🤖 AI Summary
Time-series foundation models (TSFMs) lack contextual knowledge and complex reasoning capabilities, while large language models (LLMs) struggle to capture temporal structures. Method: We propose a fine-tuning-free cross-modal representation alignment framework that freezes a pre-trained TSFM and aligns its latent representations with those of an LLM using synthetically generated time-series–text paired data. Alignment is achieved via a two-stage strategy: (i) representation alignment pretraining in the shared latent space, followed by (ii) instruction tuning. Contribution/Results: Our method achieves state-of-the-art performance across diverse downstream tasks in finance, energy, and transportation—outperforming leading TSFMs, LLMs, and vision-language models.
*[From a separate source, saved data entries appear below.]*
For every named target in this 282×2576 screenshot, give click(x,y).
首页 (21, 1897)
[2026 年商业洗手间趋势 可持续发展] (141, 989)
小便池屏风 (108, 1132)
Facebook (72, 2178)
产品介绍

Notably, it attains superior generalization with less than half the training data required by competitive approaches, demonstrating both high data efficiency and robust cross-domain adaptability.
📝 Abstract
Time series reasoning is crucial to decision-making in diverse domains, including finance, energy usage, traffic, weather, and scientific discovery. While existing time series foundation models (TSFMs) can capture low-level dynamic patterns and provide accurate forecasting, further analysis usually requires additional background knowledge and sophisticated reasoning, which are lacking in most TSFMs but can be achieved through large language models (LLMs). On the other hand, without expensive post-training, LLMs often struggle with the numerical understanding of time series data. Although it is intuitive to integrate the two types of models, developing effective training recipes that align the two modalities for reasoning tasks is still an open challenge. To this end, we propose TS-Reasoner that aligns the latent representations of TSFMs with the textual inputs of LLMs for downstream understanding/reasoning tasks. Specifically, we propose a simple yet effective method to curate diverse, synthetic pairs of time series and textual captions for alignment training. We then develop a two-stage training recipe that applies instruction finetuning after the alignment pretraining. Unlike existing works that train an LLM to take time series as inputs, we leverage a pretrained TSFM and freeze it during training. Extensive experiments on several benchmarks demonstrate that TS-Reasoner not only outperforms a wide range of prevailing LLMs, Vision Language Models (VLMs), and Time Series LLMs, but also achieves this with remarkable data efficiency, e.g., using less than half the training data.